Aomine tidak menjawab. Kagami menempelkan tangannya pada jantung Aomine. Keduanya bertatapan.
"Kau tahu, aku sangat bersyukur bahwa aku masih bisa merasakan detak jantungmu di bawah sentuhan tanganku ini." Kagami berlutut di depan Aomine, memeluknya erat. "Jangan menanyakan jalan yang sudah kupilih ini. Kita bisa berusaha bersama setelah ini. Kita bisa meraih impian kita bersama. Apa kau menyesal aku sudah menolongmu? Apa kau lebih memilih aku menjalani pilihanku untuk bermain di NBA dan meninggalkanmu begitu saja?"
"Jika itu bisa membuatmu tetap berada di NBA, aku rela…"
"Tapi aku tidak mau! Setidaknya bahagialah dengan jalan yang sudah kupilih ini! Tawaran bisa datang kapan saja, aku memikirkanmu yang berjuang keras mendapatkan tawaran untuk bermain di sana! Untuk berada disampingmu dan menyaksikan itu terjadi, itu sudah cukup bagiku!"

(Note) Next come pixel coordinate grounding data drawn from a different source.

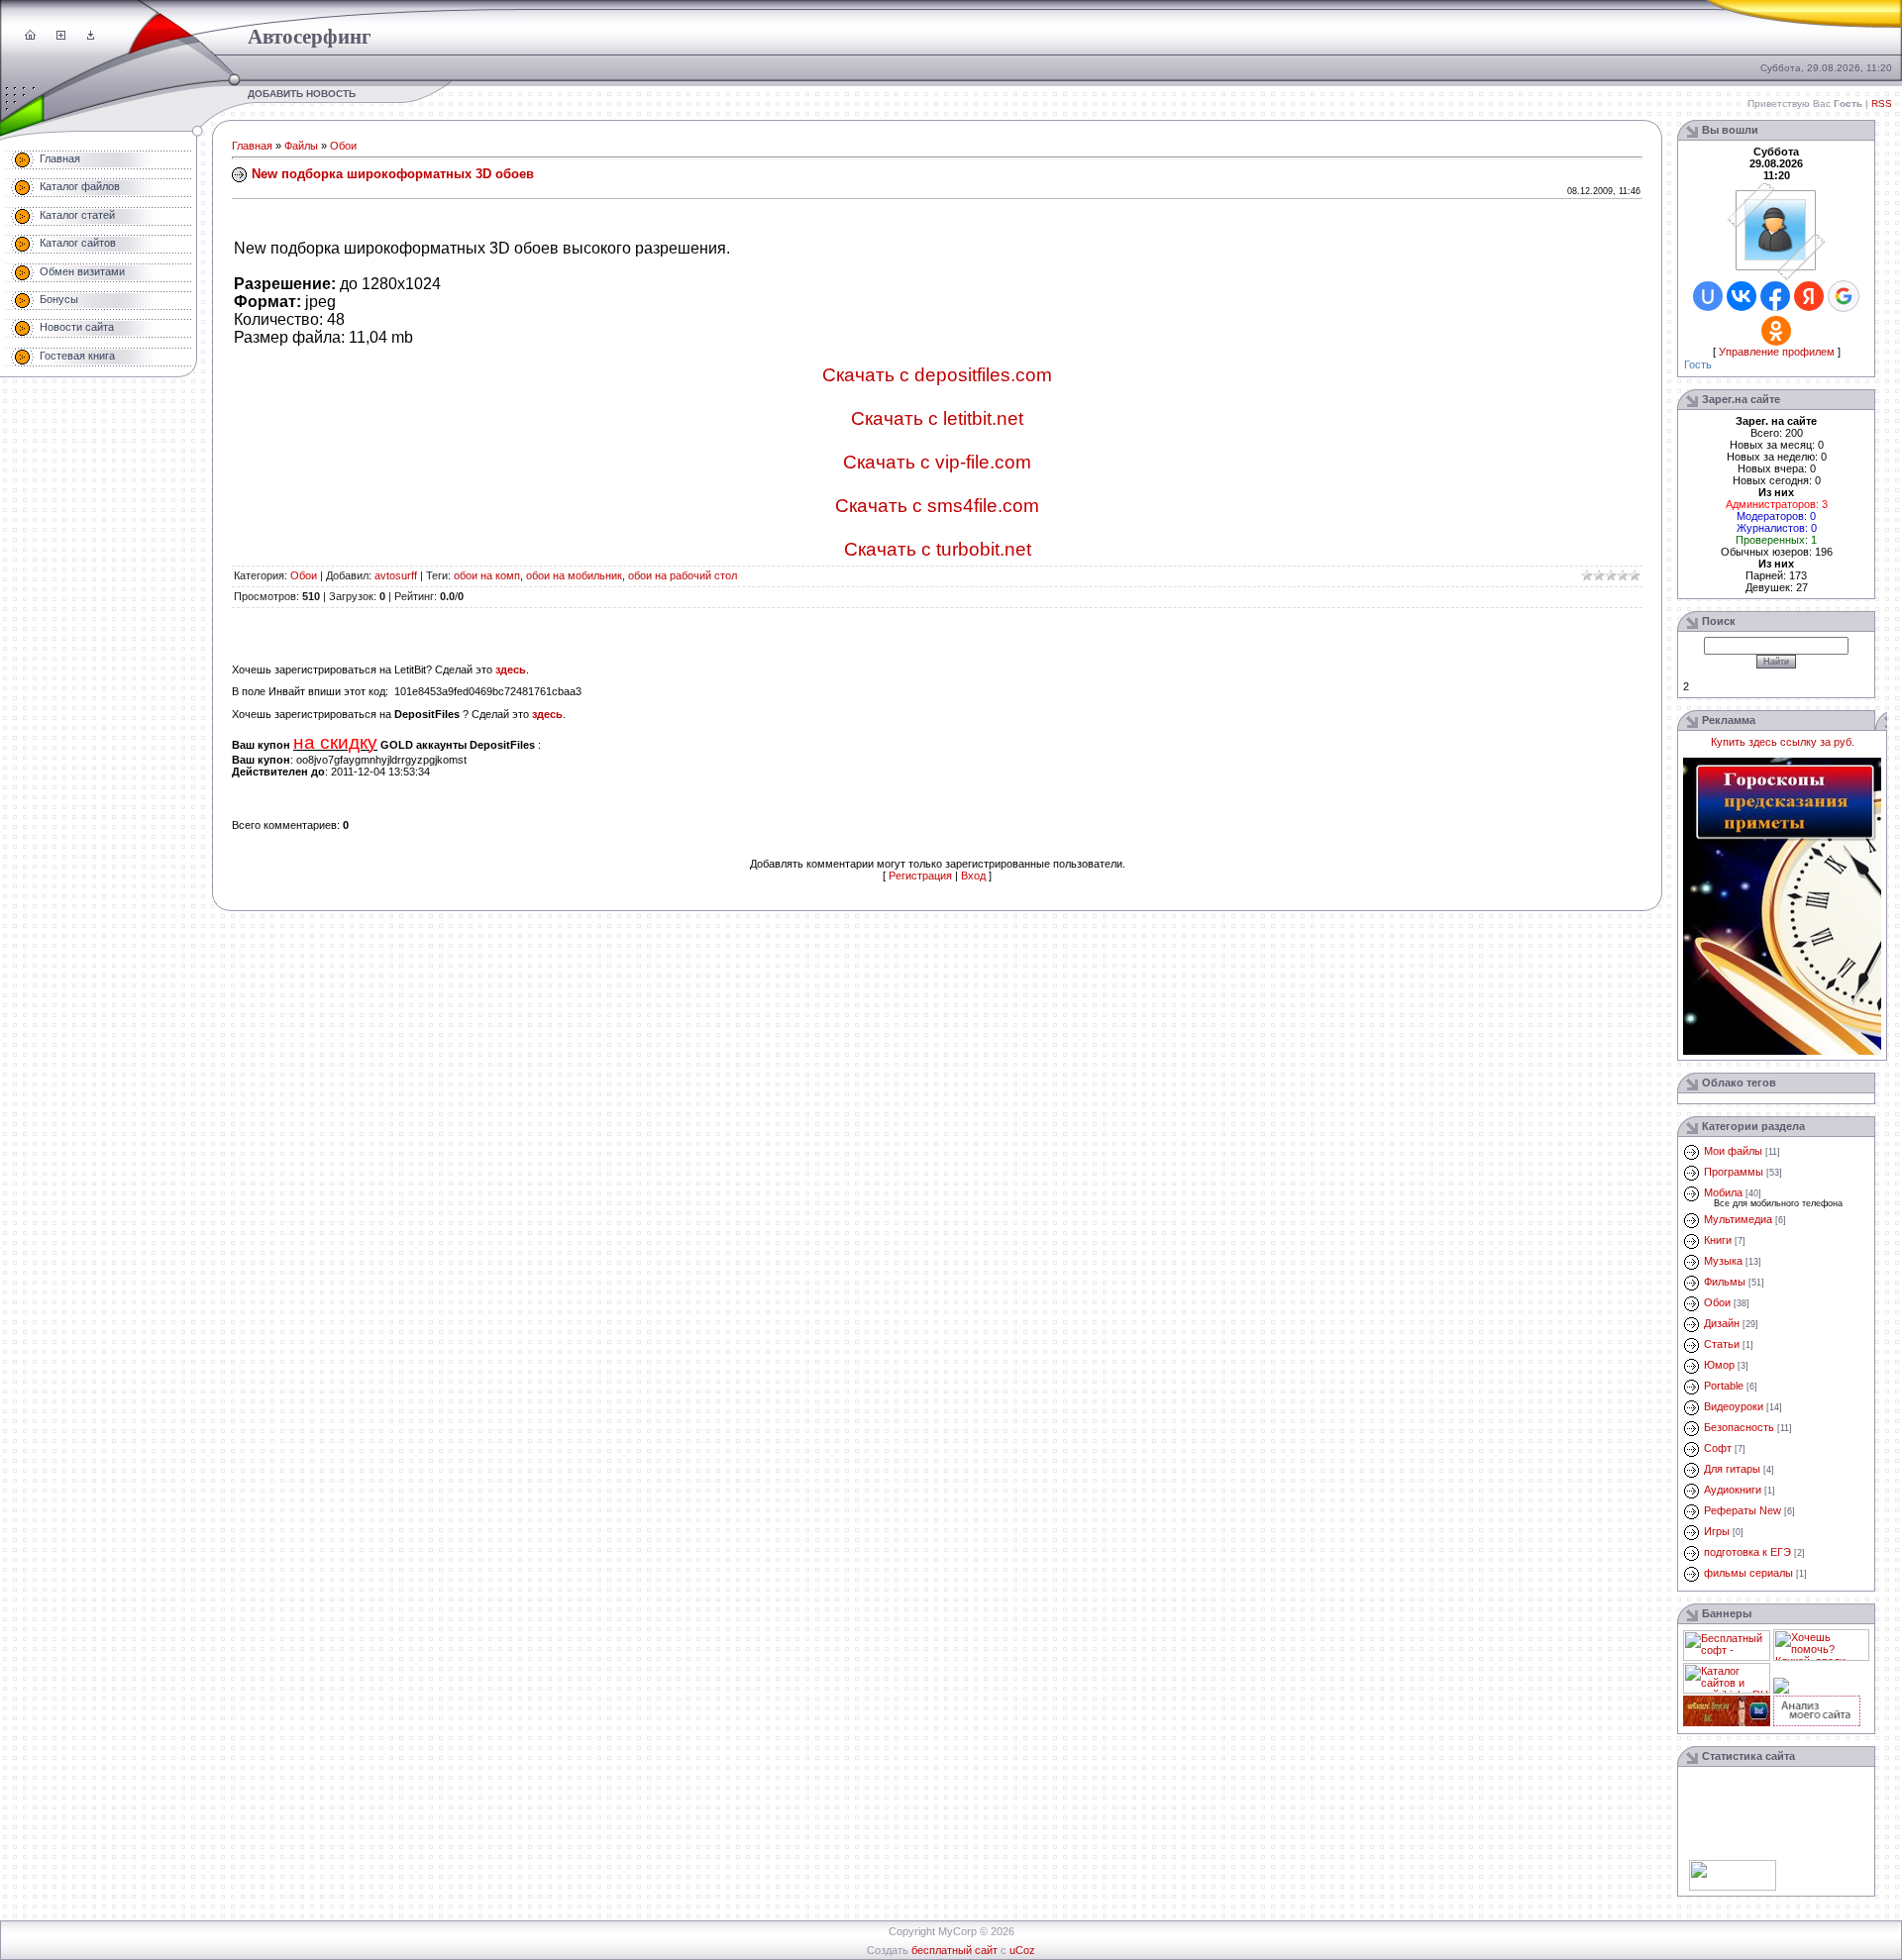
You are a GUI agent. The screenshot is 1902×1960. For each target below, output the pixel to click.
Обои (343, 146)
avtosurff (395, 575)
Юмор (1719, 1365)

"Kenapa aku punya kekasih yang bodoh sepertimu, Bakagami?!" Aomine meremas pipi remaja di hadapannya, dengan gemas mencubit dan meremas.
"Ahkk! Sahit! Hahit!" Kagami mendorong Aomine menjauh. Dia berhenti ketika Aomine menariknya ke dalam pelukannya, sangat erat sampai dia sesak bernafas.
"Maafkan aku yang sudah menutup masa depanmu. Demi aku kau harus mengorbankan sesuatu yang sangat besar…"
"Itu besar cintaku padamu. Apa kau masih tidak yakin akan perasaanku padamu, Ahomine?" Kagami cemberut.
Aomine terkekeh, mengusap rambut Kagami dan mencium dahinya. "Bakagami." Dia menunduk dan mencium bibir Kagami, lidahnya mengusap bibir Kagami meminta masuk. Kagami merintih di tengah persaingan dominasi yang jelas dimenangkan Aomine.
Setidaknya Aomine yakin apa yang harus dilakukannya sekarang. Fokus melatih dirinya dan Kagami untuk meraih impian yang telah dilepaskan dan memperoleh yang baru bersama.
"Jika salah satu dari kita mendapatkan rekomendasi, apa yang akan kau lakukan kali ini?" Aomine berbisik.
"Berusaha mendapatkan tawaran yang sama lalu pergi berdua, atau akan kutolak tawaran tersebut."
"Jadi… mau jadi lawan atau kawan, kita akan terus bersama?"
"Tentu saja, Ahomine."
Aomine tersenyum. "Bakagami."
"Apa aku sudah pernah bilang bahwa aku cemburu melihatmu masih mengenakan cincin yang kau buat jadi kalung itu?" Aomine mencibir.
Kagami menghela nafas dan berjalan keluar Maji Burger.
"Kau ini sudah tahu bukan, bahwa Tatsuya jadian dengan Murasakibara?" Kagami memainkan cincinnya.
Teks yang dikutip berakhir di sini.